# Task objective
Can you resume the court passage on the subpoena to unmask an anonymous Twitter poster, picking up right after its last sentence and leaving the listing aside?

# Passage provided
The complaint arises from written posts on social media wherein anonymous individuals
accused Plaintiffs of committing or being complicit in grooming and sexually
assaulting fans, including minors.
One of these accusations was posted on
Twitter by Doe 2, an anonymous individual with the handle “@atlstatement,” who
claimed that Plaintiff Barakat sexually assaulted her over a period of years beginning
when she was a minor. Plaintiffs served a subpoena to Twitter seeking “DOCUMENTS
sufficient to show all user identification information, including the user’s
names, any physical address(es), any telephone number(s), any associated IP
address(es) with corresponding date(s) and time(s), and any email address(es)
associated with the Twitter account @atlstatement.” (Tantalo Decl., Ex. 3.)
Plaintiffs seek to identify Doe 2 so as to serve her with the lawsuit and
proceed with litigation. In accordance with its internal policy, Twitter declined
to release the information without a court order.
LEGAL STANDARD
“[T]he constitutional right to publish
anonymously has long been recognized as an aspect of the freedom of speech
protected by the First Amendment.” (ZL Technologies, Inc. v. Does 1–7 (2017)
13 Cal.App.5th 603, 611.) However, “the First Amendment's speech protections do
not extend to defamation.” (Ibid.) When a plaintiff sues for defamation
based on an anonymous statement, it “presents a conflict between a plaintiff's
right to employ the judicial process to discover the identity of an allegedly
libelous speaker and the speaker's First Amendment right to remain
anonymous.” (Id. at p. 610.) To address this conflict, our Court of
Appeal has devised a test for the compulsory disclosure of an anonymous speaker’s
identity.
First and foremost, “a plaintiff seeking
compulsory disclosure of an allegedly libelous speaker's identity must state a
legally sufficient cause of action against the defendant, and must make a prima
facie showing of the elements of that cause of action.” (ZL Technologies,
supra, 13 Cal.App.5th at p. 613.) This showing requires “evidence ‘that …
will support a ruling in favor of [the plaintiff] if no controverting evidence
is presented. It may be slight evidence which creates a reasonable inference of
[the] fact sought to be established but need not eliminate all contrary
inferences.’” (Id. at p. 612, citing Krinsky v. Doe 6 (2008) 159
Cal.App.4th 1154, 1172, fn. 14.) “A plaintiff need produce evidence of only
those material facts that are accessible to her . . . In an Internet libel
case, that burden should not be insurmountable . . . .” (Krinsky, supra,
159 Cal.App.4th at p. 1172.) It is sufficient to present “evidence of the
allegedly libelous statement, its falsity, and its effect on the plaintiff.” (ZL
Technologies, supra, 13 Cal.App.5th at p. 612.)

# Data excerpt
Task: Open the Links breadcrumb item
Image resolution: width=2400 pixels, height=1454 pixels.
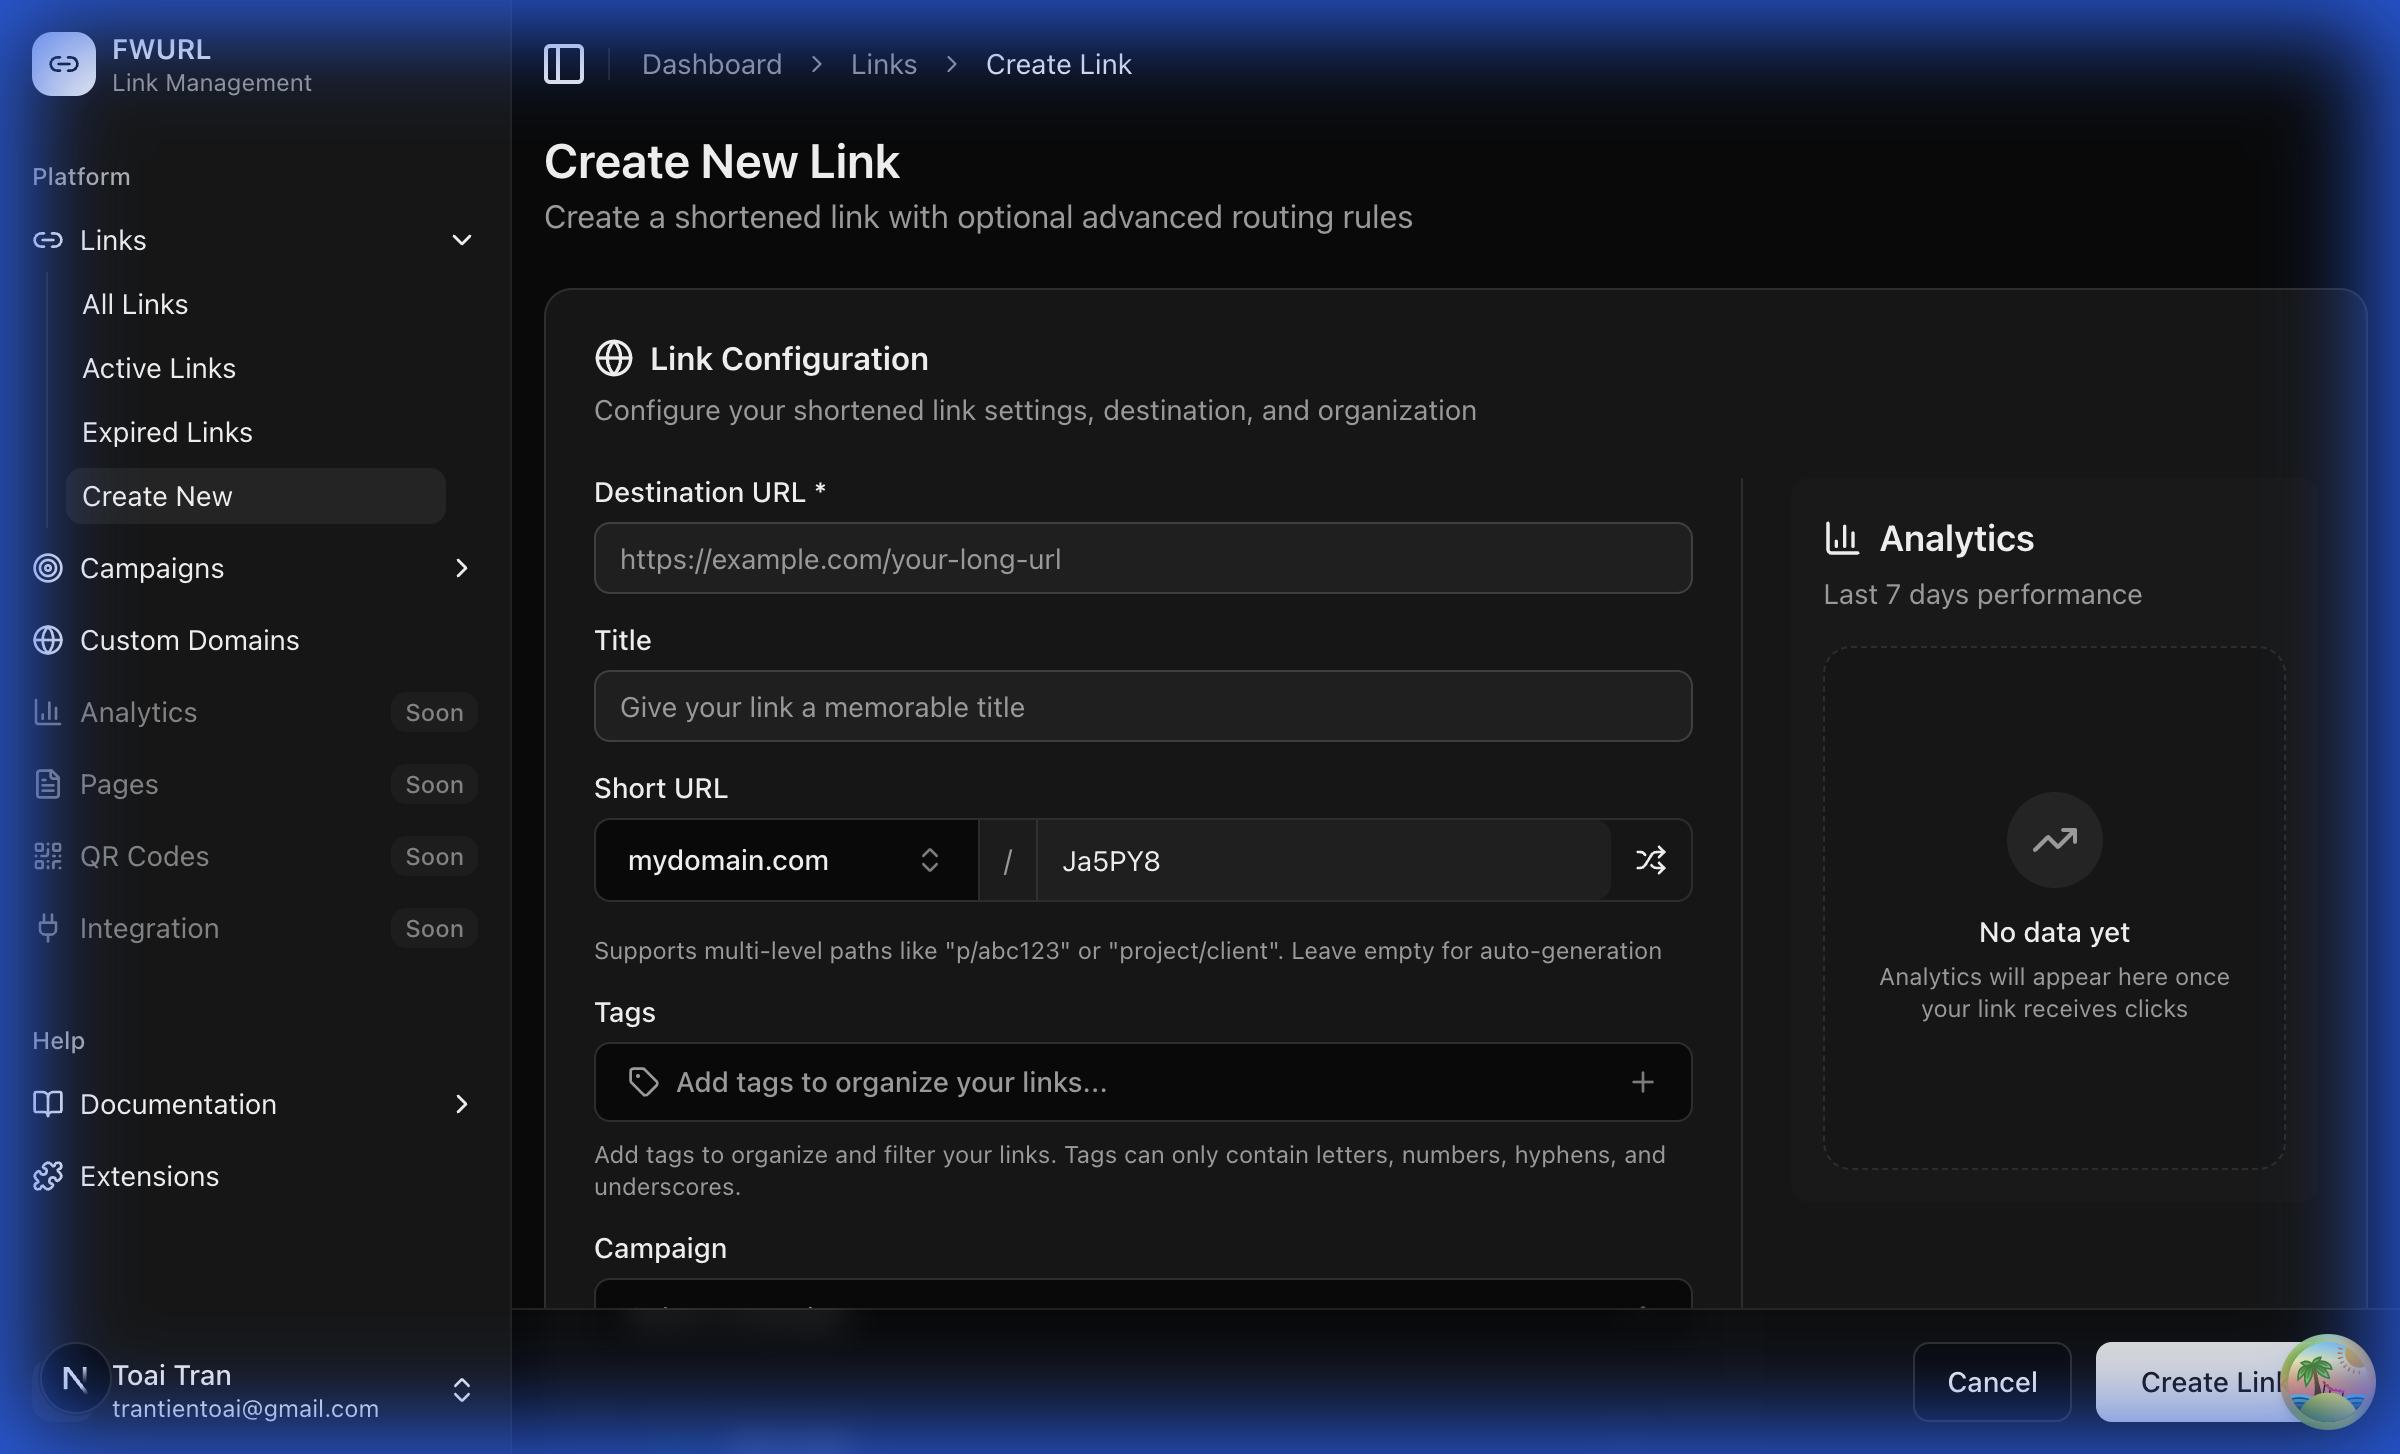Action: tap(883, 63)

# Task answer
Additionally, “a court must ensure
reasonable efforts are made to notify the defendants, permitting them an
opportunity to respond, before disclosure of their identities may be compelled.”
(ZL Technologies, supra, 13 Cal.App.5th at p. 615.) It is for “the trial
court to determine in the circumstances of each case who should notify the
anonymous defendant of the efforts to discover his identity . . . .” (Ibid.)
DISCUSSION
I.
Prima Facie Case
A prima facie case in this
context requires the plaintiff to state a valid claim and provide evidence of
its elements. (ZL Technologies, supra, 13 Cal.App.5th at p. 613.)
Defamation consists of “(a) a publication
that is (b) false, (c) defamatory, and (d) unprivileged, and that (e) has a
natural tendency to injure or that causes special damage.” (Taus v. Loftus
(2007) 40 Cal.4th 683, 720.) “Libel is a false and unprivileged publication by
writing, printing, picture, effigy, or other fixed representation to the eye,
which exposes any person to hatred, contempt, ridicule, or obloquy, or which
causes him to be shunned or avoided, or which has a tendency to injure him in
his occupation.” (Civ. Code, § 45.) “A libel which is defamatory of the
plaintiff without the necessity of explanatory matter, such as an inducement,
innuendo or other extrinsic fact, is said to be a libel on its face.” (Id.,
§ 45a.) “[T]he words constituting an alleged libel must be specifically
identified, if not pleaded verbatim, in the complaint.” (Glassdoor, Inc. v.
Superior Court (2017) 9 Cal.App.5th 623, 635.)
Here, the complaint states a valid claim
because it sets forth the exact statements alleged to be defamatory (Compl.,
Ex. B), alleges that they are false (id., ¶ 16), and alleges that
Defendants made the statements with actual malice (id., ¶ 25). Damage is
presumed without the need for proof in libel per se cases where a
statement is defamatory on its face, such as accusations of sexual assault.
(See Hawran v. Hixson (2012) 209 Cal.App.4th 256, 290.) Nonetheless,
Plaintiffs allege that they have lost reputation, goodwill, and lost revenue.
(Compl. ¶¶ 26-27.) Therefore, the complaint states a valid claim for libel per
se.
Plaintiffs also submit uncontested declarations
as proof of the statements and their falsity. (Tantalo Decl., Ex. 1.) Plaintiffs
deny under oath the accusations made in Doe 2’s Twitter post. (See Declarations
of Barakat, Dawson, Gaskarth, Merrick, Moses.) At this stage, Plaintiffs have
demonstrated a prima facie case with “those material facts that are
accessible to [them].” (See Krinsky, supra, 159 Cal.App.4th at p. 1172.)
The declarations include categorical denials of the accusations made in Doe 2’s
Twitter post, but also specific facts demonstrating why the statements made in
the post are false. This is sufficient to “create[] a reasonable inference of
[the] fact sought to be established,” particularly as “no controverting
evidence is presented.” (ZL Technologies, supra, 13 Cal.App.5th at p. 612.)
Plaintiffs need not “eliminate all contrary inferences.” (Ibid.)
The Court finds that Plaintiffs have
established a prima facie case.
II.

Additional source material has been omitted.